Luis Enrique: What PSG’s new head coach is really like

Luis Enrique Martínez García, PSG’s 53-year-old manager was born in Gijón, Asturias, in the green north of Spain. The former Barcelona coach is currently getting ready for his new role at the Parc des Princes.

Luis Rubiales, the president of the Spanish Football Federation who appointed Luis Enrique as Spain’s coach in 2018, trusting his instinct, recently explained to El País what he expected from his work. “A recognisable national team, that will always have more of the ball than the opposition, that will play with boldness and be daring”.

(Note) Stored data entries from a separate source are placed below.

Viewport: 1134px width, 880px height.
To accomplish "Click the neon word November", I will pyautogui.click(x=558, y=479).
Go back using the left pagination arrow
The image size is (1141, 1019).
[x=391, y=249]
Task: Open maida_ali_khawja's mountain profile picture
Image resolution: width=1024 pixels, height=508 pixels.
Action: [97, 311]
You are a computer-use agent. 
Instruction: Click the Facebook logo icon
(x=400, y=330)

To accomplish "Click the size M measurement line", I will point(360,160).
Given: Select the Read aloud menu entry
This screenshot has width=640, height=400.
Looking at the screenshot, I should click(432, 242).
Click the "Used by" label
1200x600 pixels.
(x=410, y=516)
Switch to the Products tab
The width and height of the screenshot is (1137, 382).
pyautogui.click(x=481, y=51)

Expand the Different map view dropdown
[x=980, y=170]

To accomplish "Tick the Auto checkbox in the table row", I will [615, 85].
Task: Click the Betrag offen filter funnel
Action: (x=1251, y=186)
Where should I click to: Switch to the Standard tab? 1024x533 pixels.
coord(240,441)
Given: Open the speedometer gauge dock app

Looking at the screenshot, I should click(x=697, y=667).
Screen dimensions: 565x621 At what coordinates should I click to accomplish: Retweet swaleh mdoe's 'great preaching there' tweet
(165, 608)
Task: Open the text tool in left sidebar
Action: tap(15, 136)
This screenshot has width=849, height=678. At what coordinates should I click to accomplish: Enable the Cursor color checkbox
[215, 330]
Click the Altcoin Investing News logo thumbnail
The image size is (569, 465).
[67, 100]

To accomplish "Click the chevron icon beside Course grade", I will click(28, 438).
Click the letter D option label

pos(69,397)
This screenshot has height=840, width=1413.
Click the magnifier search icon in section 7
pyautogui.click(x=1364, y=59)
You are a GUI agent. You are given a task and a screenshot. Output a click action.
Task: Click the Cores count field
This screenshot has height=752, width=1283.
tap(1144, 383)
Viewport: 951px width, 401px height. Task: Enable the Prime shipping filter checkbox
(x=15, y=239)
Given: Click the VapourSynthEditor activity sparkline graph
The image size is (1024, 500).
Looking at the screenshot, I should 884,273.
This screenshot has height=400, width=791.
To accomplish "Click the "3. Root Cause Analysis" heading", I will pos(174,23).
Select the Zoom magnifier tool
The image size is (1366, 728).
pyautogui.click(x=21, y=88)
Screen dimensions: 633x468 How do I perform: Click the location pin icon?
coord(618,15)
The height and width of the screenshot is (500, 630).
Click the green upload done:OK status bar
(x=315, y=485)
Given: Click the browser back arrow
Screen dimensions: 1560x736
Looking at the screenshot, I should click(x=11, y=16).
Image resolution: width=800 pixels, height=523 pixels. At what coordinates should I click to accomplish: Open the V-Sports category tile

Luis Enrique agrees with this formula, and believes in having “talented players, not very strong physically, but mischievous, clever, smart”. He would not give interviews with La Roja, only press conferences. For him, they are a lesser evil.

A former Barcelona executive explains: “He’s terrible at talking to journalists because he knows that, if he’s exposed in the media, he’s more likely to contradict himself”.

Luis Enrique is not your average coach. At 53, he is far from retirement and feels active, in his prime, with a career ahead of him. He is as fit as a fiddle and has cycled over 200 kilometres on occasions, and ran through the Moroccan desert with 10 kilos on his back and bloody feet. He loves surfing and has spent time in Australia with his family, where he waited for hours for the perfect wave at Noosa Beach. In his life away from football, he has also completed a marathon in under three hours.

Andoni Zubizarreta, the former goalkeeper and then the sporting director who appointed him as Barcelona’s head coach in 2014, once said: “Football is a game of uncertainty, the worst team can beat you at the last minute. And the player doesn’t want uncertainty, he wants certainty. As a coach you have to convince the player, to eliminate some of that uncertainty. And Luis does that very well”.

With the national team, no ego other than his own was allowed. Addicted to anything new, a relentless reader, he has applied big data analysis to his team’s strategy and tactics. He has experts working alongside him, whose job is to observe how his team plays and how their opponents play. Nothing escapes him. Anyone who doesn’t play with the required intensity is dropped from the team.

The Asturian tactician has returned to club management and PSG have a top coach on board.